ItalianPlatinum
Well-known Member
- Joined
- Mar 23, 2017
- Messages
- 880
- Office Version
- 365
- 2019
- Platform
- Windows
Hello - I am looking for a way to open a file that is the most recent. I have code to open the file if it is a partial file but I have a new issue where there are two versions that were saved and just want the most recent one opened. Is someone able to assist? I would like to use the below still cause it is embedded all over my macro
VBA Code:
Function OpenCopyST() As Boolean
Dim sPath As String
Dim sPartial As String
Dim sFName As String
sPath = "\\xxxxxx\xxxx$\xxxx\xxxx\xxx xxxx\" ' <<<<< change accordingly
sPartial = "vi_j_dt_dist_" & Year(Now) & IIf(Len(Month(Now)) = 1, "0" & Month(Now), Month(Now)) & IIf(Len(Day(Now)) = 1, "0" & Day(Now), Day(Now)) & "*.txt"

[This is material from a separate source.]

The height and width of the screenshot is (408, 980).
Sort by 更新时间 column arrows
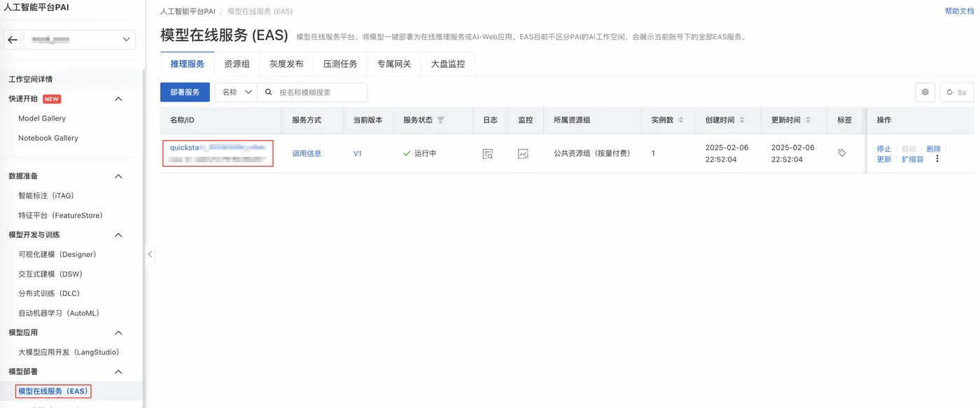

sFName = Dir(sPath & sPartial)
If Len(sFName) > 0 Then
Workbooks.OpenText sPath & sFName, DataType:=xlDelimited, _
TextQualifier:=xlDoubleQuote, ConsecutiveDelimiter:=False, Tab:=False, _
Semicolon:=False, Comma:=True, Space:=False, Other:=False, FieldInfo _
:=Array(Array(1, 1), Array(2, 1), Array(3, 1), Array(4, 1), Array(5, 1), Array(6, 1), _
Array(7, 1), Array(8, 2)), TrailingMinusNumbers:=True
OpenCopyST = True
Else
OpenCopyST = False
End If
End Function